▶ _Task description_
Exactly reproduce the lines of the listing below from the one containing "Image resolution: width=1366" through the one containing "Instruction: Click the". Skip the images.

▶ _Supplied material_

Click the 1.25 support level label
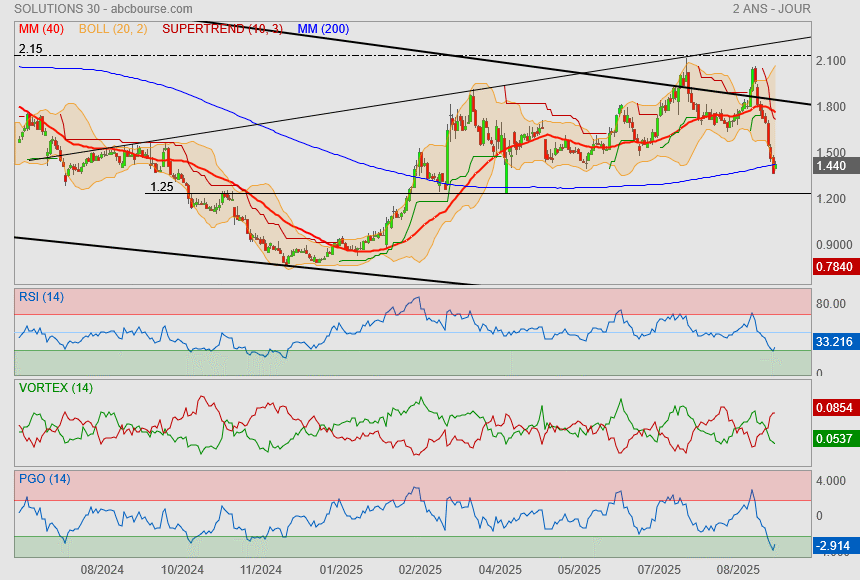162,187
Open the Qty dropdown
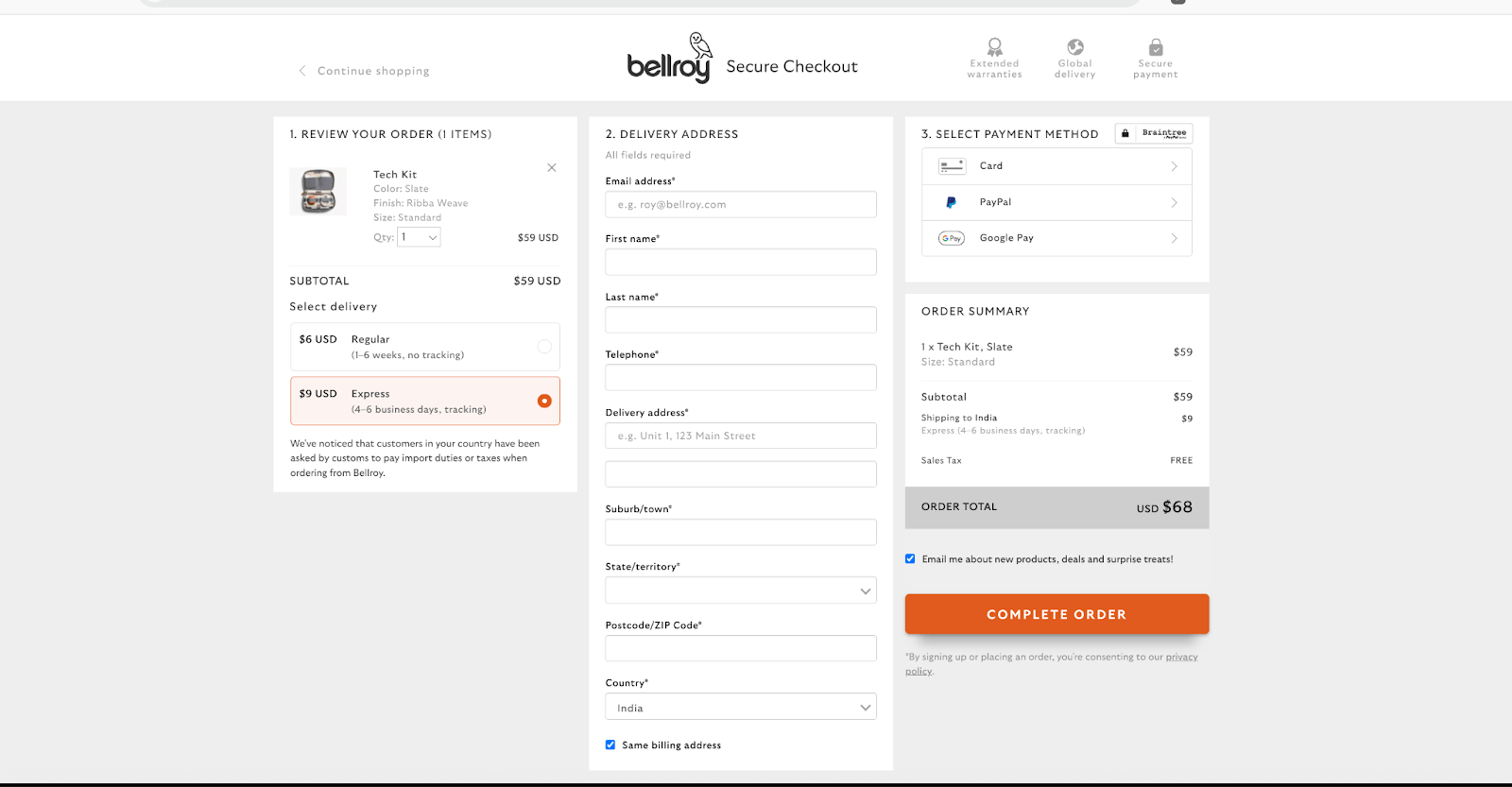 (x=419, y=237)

==

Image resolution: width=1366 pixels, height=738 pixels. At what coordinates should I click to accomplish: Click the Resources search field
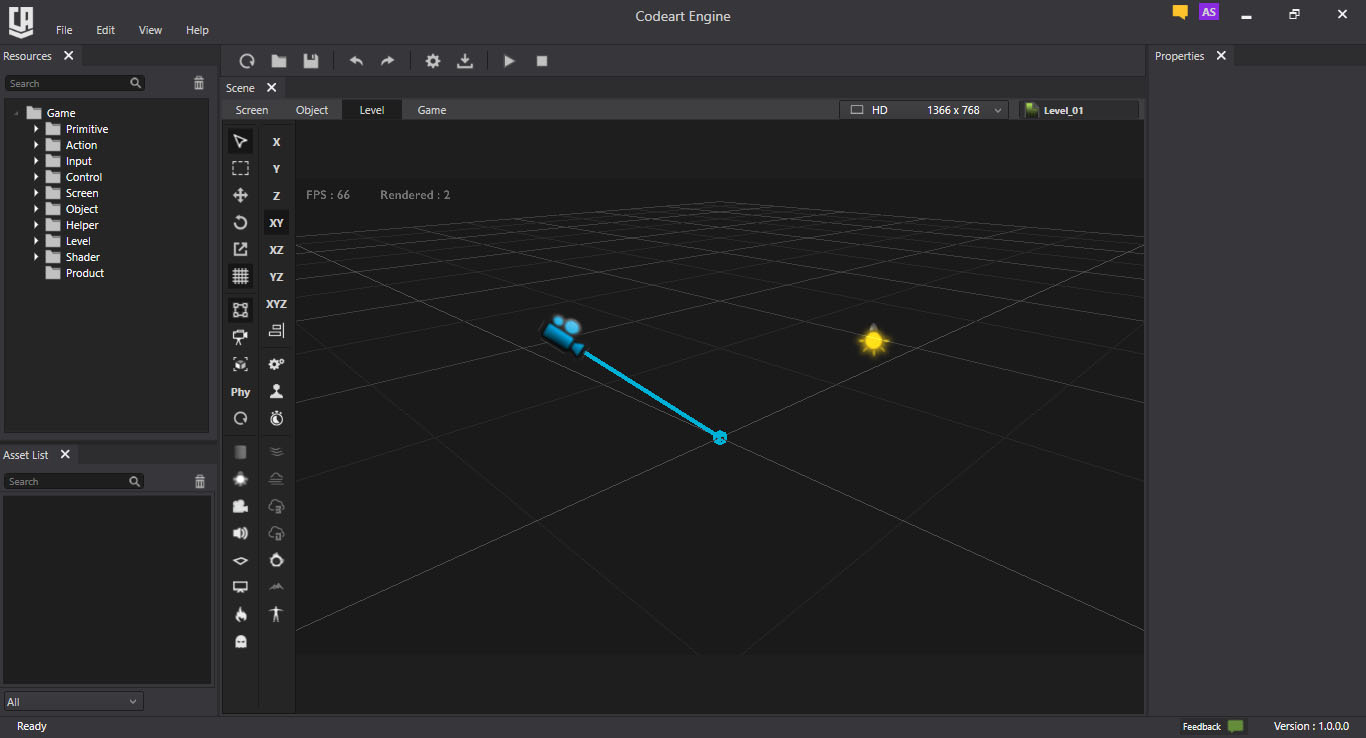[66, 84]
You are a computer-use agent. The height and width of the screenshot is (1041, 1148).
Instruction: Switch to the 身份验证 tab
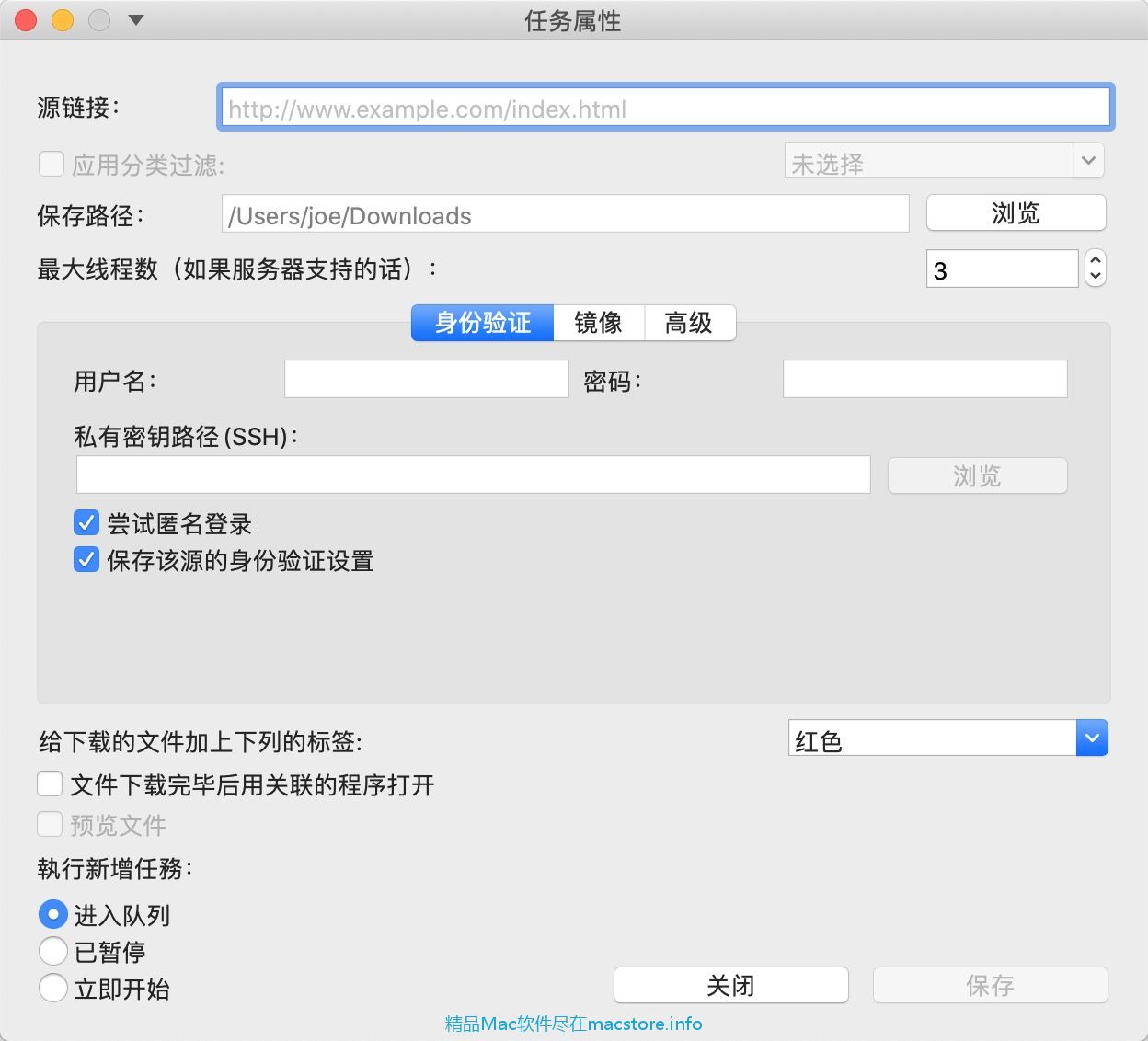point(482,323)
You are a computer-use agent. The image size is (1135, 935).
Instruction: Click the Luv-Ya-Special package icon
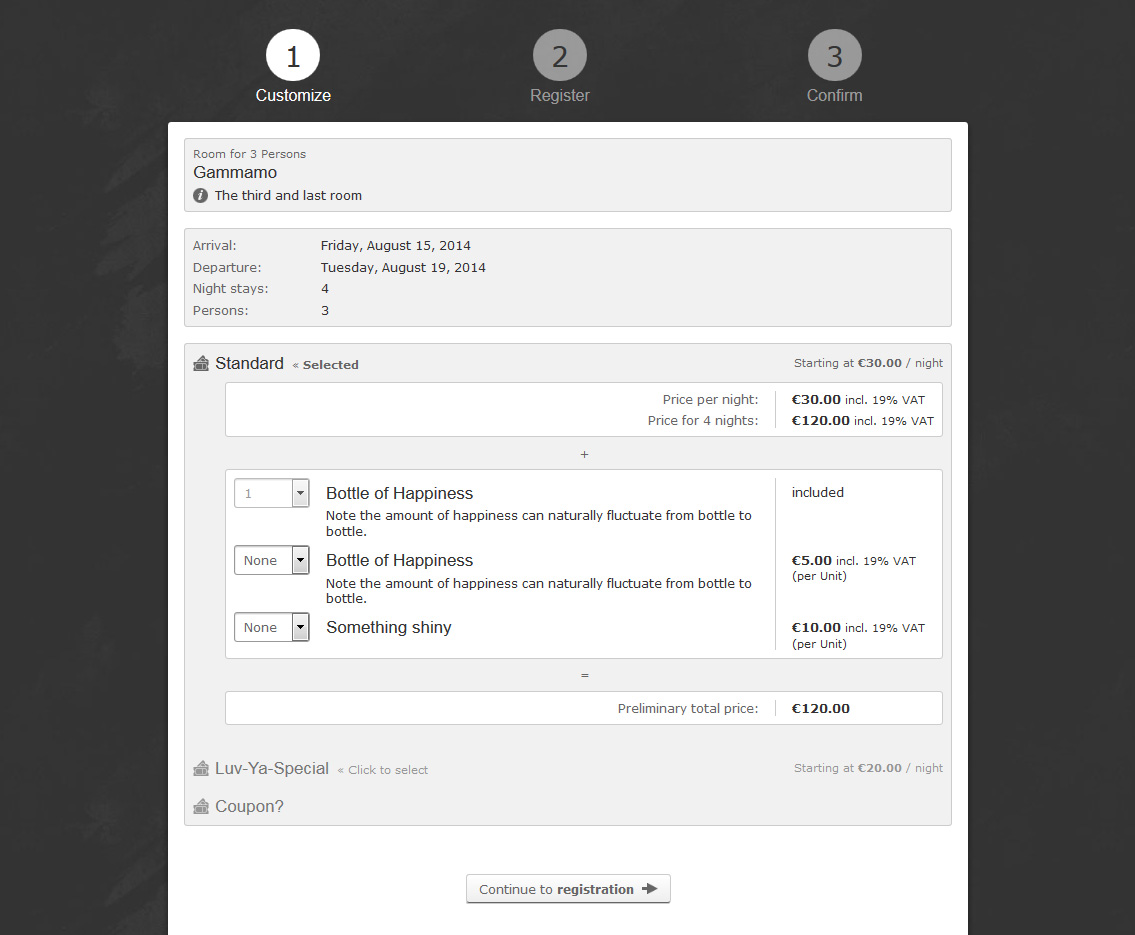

==

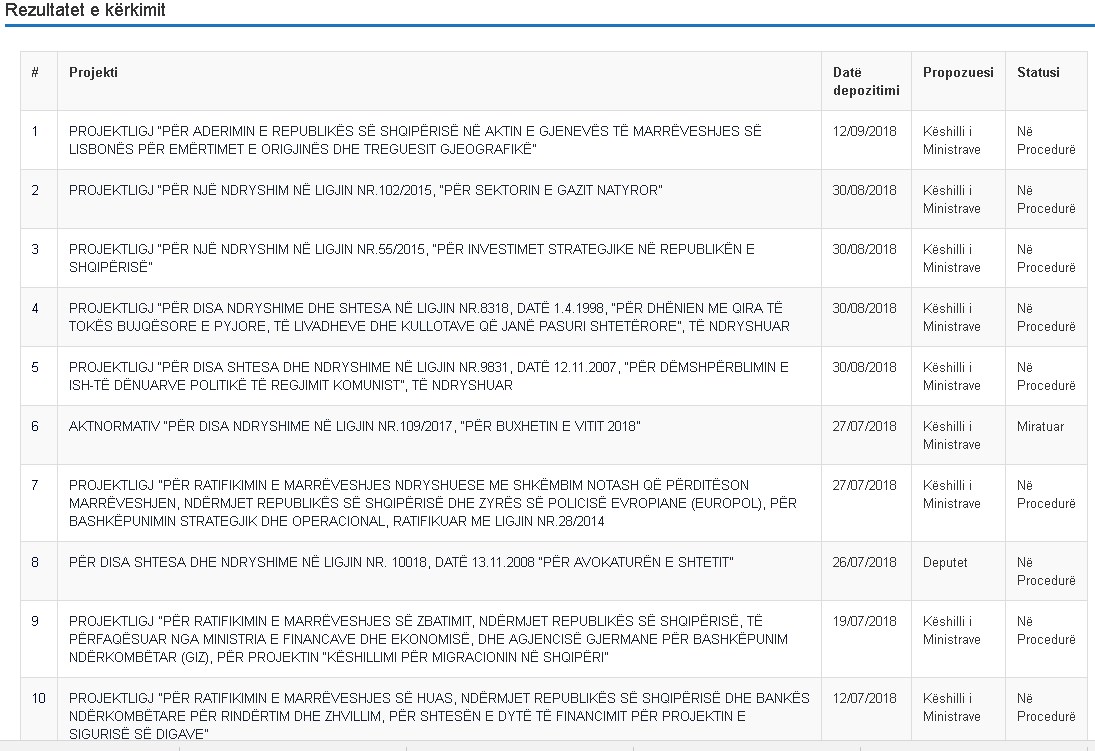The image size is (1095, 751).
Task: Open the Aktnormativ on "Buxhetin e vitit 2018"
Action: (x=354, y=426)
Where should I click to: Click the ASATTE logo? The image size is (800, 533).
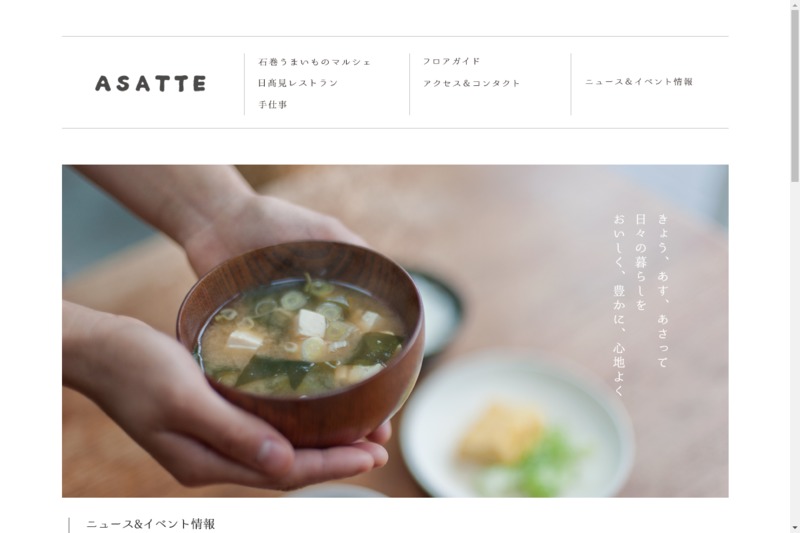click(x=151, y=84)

▶ _Reply_
Image resolution: width=1366 pixels, height=738 pixels. At what coordinates should I click to accomplish: Click the Resources search field
[66, 84]
You are a computer-use agent. The height and width of the screenshot is (1041, 1148).
Instruction: Switch to the 身份验证 tab
point(482,323)
You are a computer-use agent. The image size is (1135, 935).
Instruction: Click the Luv-Ya-Special package icon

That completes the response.